**Text to read**
(begin)
Hahaha that is exactly what I've been doing for the last 2 years! Then occasionally I go to do a tricep dip and just crumple in a heap on the floor :D 
I'll get back on the dip wagon and try again tonight


----------



## theartofwar

you guys ever do burpees ? I love those, they burn you out though.


----------



## n3ophy7e

What are burpees??


----------



## L2R

oh burpees, was never a fan of them. did heaps of them in the old boxing and kickboxing circuits, where practically every step smashes you.

n3o, burpee process is:

jump on the spot with your hands straight up
when you land crouch and touch the floor with your hand/fists on either side of your feet. 
from this position kick you feet out behind you so that you are in push up position
jump your feet back to your hands
get up and back to step one

doing this fast for 90-120 seconds really takes it out of you


----------



## n3ophy7e

Ohh yeah I've done them before in a circuit class!! Didn't know what they were called until now though  
I LOVE shit like that! Like, totally pushing yourself to the maximum limit, and you feel like you're going to spew :D


----------



## Breecamb

Burpees suck - when you have to do a push up as part of it !


----------



## Perpetual Indulgence

60 min power yoga class
60 min bodypump class

and I don't like burpees but I like doing them...does that make sense?


----------



## SirTophamHat

squats:
5x5 @ 93kg/205#

pullups:
bw + 32kg/70# for 5
bw + 11.5kg/25# for 10
unweighted for 12

bw: 69kg

Rest was ~3 min for the squats (done with partner) and ~90 sec for the pulls.

Meh.  I did some other bullshit in the gym too but to me it's all about the compounds.


----------



## Matsuo Munefusa.

I flexed (most muscular pose) in front of the mirror and my entire body turned maroon red while my muscles popped and squirmed their way around each other. And notdeja told me I looked bigger than AC Slater! :D


----------



## Perpetual Indulgence

hahahaha

60 min Vinyasa yoga
60 min bodypump


----------



## n3ophy7e

Perpetual Indulgence said:


> and I don't like burpees but I like doing them...does that make sense?
(end)
**Data excerpts**
(begin)
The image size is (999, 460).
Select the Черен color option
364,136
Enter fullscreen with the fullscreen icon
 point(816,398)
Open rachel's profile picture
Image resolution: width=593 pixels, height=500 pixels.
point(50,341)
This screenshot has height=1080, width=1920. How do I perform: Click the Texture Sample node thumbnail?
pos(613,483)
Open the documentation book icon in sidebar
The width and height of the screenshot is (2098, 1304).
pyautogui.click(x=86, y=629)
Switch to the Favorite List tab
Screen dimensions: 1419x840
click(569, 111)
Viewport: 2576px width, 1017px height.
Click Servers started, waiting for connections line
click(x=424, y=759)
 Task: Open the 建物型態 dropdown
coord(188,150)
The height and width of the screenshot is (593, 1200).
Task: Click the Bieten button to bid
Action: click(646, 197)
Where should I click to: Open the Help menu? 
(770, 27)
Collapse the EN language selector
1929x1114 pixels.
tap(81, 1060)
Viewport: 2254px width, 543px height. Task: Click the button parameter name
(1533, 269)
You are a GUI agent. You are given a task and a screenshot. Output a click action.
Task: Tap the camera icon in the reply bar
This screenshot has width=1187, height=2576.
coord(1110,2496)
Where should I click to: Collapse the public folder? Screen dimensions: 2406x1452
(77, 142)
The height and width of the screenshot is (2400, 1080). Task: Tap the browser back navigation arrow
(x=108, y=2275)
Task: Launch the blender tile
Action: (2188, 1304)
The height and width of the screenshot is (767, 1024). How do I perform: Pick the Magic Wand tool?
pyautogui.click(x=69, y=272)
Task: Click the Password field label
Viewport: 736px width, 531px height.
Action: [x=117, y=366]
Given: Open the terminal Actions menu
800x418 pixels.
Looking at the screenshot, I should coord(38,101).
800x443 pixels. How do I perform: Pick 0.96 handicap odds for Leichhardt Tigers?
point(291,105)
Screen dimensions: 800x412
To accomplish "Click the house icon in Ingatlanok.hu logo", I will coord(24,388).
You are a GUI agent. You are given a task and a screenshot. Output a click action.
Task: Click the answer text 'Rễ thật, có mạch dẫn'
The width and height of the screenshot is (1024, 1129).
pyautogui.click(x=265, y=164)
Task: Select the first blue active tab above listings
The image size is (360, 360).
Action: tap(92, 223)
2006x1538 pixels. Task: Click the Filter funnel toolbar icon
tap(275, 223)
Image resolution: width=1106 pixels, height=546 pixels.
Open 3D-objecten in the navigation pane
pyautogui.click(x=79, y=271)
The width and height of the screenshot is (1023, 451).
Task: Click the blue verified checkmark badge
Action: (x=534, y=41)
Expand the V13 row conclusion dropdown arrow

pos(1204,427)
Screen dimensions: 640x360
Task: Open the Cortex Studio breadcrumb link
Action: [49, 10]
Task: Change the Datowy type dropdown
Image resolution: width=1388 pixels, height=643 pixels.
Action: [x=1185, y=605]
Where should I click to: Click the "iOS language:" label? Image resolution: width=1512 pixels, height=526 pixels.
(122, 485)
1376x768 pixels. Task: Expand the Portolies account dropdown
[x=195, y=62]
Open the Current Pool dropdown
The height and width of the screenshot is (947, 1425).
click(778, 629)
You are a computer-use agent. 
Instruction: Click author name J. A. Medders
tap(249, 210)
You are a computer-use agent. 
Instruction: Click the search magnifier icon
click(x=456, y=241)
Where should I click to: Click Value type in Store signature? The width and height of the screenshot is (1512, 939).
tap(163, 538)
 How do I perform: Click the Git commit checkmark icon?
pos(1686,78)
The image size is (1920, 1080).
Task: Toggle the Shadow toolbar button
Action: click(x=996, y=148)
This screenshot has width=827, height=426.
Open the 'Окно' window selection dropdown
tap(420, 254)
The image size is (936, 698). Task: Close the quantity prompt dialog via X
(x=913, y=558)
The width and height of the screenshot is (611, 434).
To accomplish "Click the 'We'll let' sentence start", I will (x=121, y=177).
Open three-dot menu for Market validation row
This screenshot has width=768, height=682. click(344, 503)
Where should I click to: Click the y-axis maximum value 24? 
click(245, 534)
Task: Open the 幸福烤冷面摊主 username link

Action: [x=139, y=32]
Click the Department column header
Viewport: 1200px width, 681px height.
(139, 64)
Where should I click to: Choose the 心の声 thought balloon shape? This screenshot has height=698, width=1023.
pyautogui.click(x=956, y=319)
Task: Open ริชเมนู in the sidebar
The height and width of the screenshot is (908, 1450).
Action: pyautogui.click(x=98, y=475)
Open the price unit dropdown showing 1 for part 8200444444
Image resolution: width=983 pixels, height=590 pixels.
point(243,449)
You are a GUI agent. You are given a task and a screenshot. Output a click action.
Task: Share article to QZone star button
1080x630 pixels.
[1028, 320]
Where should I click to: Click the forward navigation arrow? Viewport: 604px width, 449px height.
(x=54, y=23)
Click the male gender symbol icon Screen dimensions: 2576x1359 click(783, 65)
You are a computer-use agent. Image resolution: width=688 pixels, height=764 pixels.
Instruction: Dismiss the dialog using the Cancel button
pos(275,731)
(end)
**Required actions**
1) In the entries, rewrite the stretch from the line containing "Click the male" through the last entry, replacing "Dismiss" with "Close" and leaving everything else unchanged.
2) Continue the forum thread about workouts and burpees from the point where it stops.

**Results of the exercise**
1)
Click the male gender symbol icon Screen dimensions: 2576x1359 click(783, 65)
You are a computer-use agent. Image resolution: width=688 pixels, height=764 pixels.
Instruction: Close the dialog using the Cancel button
pos(275,731)

2)
Yep, makes total sense to me!! The _good_ kind of pain %) 


Today: 40mins weights, 5km run. 
Feels good man


----------



## Perpetual Indulgence

60 min BodyAttack Class
60 min Bodypump

I am getting back to business.  No more maybe go to the gym!


----------



## L2R

^fuck yeah

today i managed a fair work on my lats, some back and biceps during lunch


----------



## Perpetual Indulgence

I hope after 30 days of my new routine it will feel like a habit.
I am treating getting to the gym like going to work in the morning....just do it.


----------



## Mehm

^^that's the thing, just get up and do it every day.

yesterday I did a full ashtanga cycle leaving out the primary sequence.  it took about 1.5 hours.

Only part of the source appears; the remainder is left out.